Le principe d’égalité plaide donc en faveur d’un accès plus large à la PMA. « Au niveau législatif, les couples sont égaux en droits », reconnaît le Dr Jean Leonetti, rapporteur de la loi de bioéthique de 2011 et maire d’Antibes (Alpes-Maritimes).
Ces arguments sont d’autant plus solides que, sur le plan scientifique et sociologique, rien ne permet d’affirmer qu’un enfant de couple homosexuel est défavorisé. « L’immense majorité des enquêtes montre que ces enfants vont très bien dans tous les domaines », rassure le Dr Belaisch-Allart.
Des dépenses limitées
Mais l’argument financier pourrait bien nuire à un assouplissement de l’accès à la PMA. En comptant la stimulation ovarienne, le processus coûte environ 4 000 euros. En ne prenant en compte que l’insémination, 500 euros restent à débourser.
« Quand j’étais au comité d’éthique, entre 2009 et 2013, on est arrivé à la conclusion qu’il fallait autoriser sans encourager et sans prendre en charge », admet Joëlle Belaisch-Allart. Une conclusion du groupe de travail de l'époque qui n'a pas été suivie d’avis. Mais la spécialiste de l’infertilité maintient sa position. Il est envisageable de ne pas rembourser, avec un régime d’exception géré par un comité d’expert pour les femmes qui ne pourraient pas payer la procédure.

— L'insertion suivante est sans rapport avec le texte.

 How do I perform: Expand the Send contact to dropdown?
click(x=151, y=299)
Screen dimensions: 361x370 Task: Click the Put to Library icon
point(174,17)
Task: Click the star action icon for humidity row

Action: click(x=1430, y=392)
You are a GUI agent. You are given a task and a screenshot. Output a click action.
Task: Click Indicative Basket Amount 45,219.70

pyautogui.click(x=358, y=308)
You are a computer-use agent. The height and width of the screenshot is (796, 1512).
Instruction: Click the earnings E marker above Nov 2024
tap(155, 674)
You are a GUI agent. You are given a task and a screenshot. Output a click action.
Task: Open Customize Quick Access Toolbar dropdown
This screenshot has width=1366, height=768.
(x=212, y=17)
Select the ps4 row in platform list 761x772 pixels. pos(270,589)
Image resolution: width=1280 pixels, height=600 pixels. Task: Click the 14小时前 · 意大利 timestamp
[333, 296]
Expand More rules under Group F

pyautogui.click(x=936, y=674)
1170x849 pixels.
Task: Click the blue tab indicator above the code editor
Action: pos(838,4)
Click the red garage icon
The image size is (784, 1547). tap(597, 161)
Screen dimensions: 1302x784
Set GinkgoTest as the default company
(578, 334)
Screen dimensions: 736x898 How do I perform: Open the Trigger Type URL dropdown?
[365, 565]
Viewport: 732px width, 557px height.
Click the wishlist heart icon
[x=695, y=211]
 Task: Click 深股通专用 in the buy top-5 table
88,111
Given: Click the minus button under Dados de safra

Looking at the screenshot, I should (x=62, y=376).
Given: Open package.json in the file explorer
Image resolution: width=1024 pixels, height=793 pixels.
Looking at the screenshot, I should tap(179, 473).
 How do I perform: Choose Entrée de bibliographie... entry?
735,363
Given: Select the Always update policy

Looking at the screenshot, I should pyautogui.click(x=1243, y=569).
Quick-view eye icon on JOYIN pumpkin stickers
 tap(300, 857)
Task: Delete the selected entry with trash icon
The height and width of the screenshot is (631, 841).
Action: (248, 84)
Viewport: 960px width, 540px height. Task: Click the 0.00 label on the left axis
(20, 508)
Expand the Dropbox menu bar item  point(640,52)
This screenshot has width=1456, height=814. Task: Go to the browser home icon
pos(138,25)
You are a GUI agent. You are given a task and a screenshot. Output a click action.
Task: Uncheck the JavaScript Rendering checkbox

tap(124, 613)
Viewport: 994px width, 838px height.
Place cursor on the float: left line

De son côté, Jean Leonetti balaie la question d’un revers de main. « A partir du moment où on autorise la PMA, on la remboursera, estime l’élu des Alpes-Maritimes. Le coût ne devrait pas être insupportable au vu des dépenses de santé. »
Faire un bébé toute seule
C’est, en réalité, sur un tout autre domaine que le débat sur la PMA achoppe : celui de la société. La médecine doit-elle se limiter au soin des pathologies, ou peut-elle aller plus loin ? « Le débat n’est ni anodin ni simple, admet Jean Leonetti. Il soulève la question d’une stérilité sociale. » Or, répondre à cette interrogation risque de s’avérer délicat.
D’autant que si la PMA est élargie aux femmes homosexuelles, elle pourrait aussi être autorisée aux femmes célibataires. Ce qui soulève davantage d’objections. Joëlle Belaisch-Allart fait preuve de prudence sur le sujet. « Je n’y suis pas opposée, mais je pense qu’il faut y réfléchir beaucoup, avance-t-elle. Assumer un enfant seule dans la vraie vie, ça n’est pas simple. »
Jean Leonetti fait, pour sa part, appel aux valeurs familiales traditionnelles. « La question est de savoir s’il est juste de laisser naître un enfant sans père », résume le député qui fait appel à la représentation de la figure paternelle. « On permet les adoptions monoparentales, poursuit-il, ce qui limite l’identification sociale du parent sur une seule personne. »
Un marchepied vers la GPA ?
Mais les opposants à un assouplissement craignent surtout une chose : que la PMA élargie constitue un premier pas vers la gestation pour autrui (GPA). Le député des Alpes-Maritimes ne fait pas exception.
« Comment fera-t-on quand les homosexuels de sexe masculin réclameront leur accès à la procréation ?, interroge Jean Leonetti. C’est un argument auquel je suis sensible, parce que les portes entrebâillées finissent par s’ouvrir. »
C’est donc sur un vrai débat éthique et sociétal que doit trancher le CCNE. Car depuis la loi de bioéthique de 2011, la société a évolué. Mariage pour tous, adoption plénière par des couples homosexuels… Nombre de barrières ont été dépassées, y compris dans le domaine médical.
« Avant, il y avait trois étapes : la génétique, la grossesse et l’éducation. La médecine a réussi à dissocier les trois, résume Jean Leonetti. Il y a maintenant des mères génétiques, des mères porteuses et des mères sociales. »
Le Comité d’éthique aura à faire le point sur ce qui est acceptable dans la France actuelle. Et à poser les limites. Car c’est tout l’objet de la bioéthique : autoriser sous conditions, ou interdire avec possibilité de dérogation.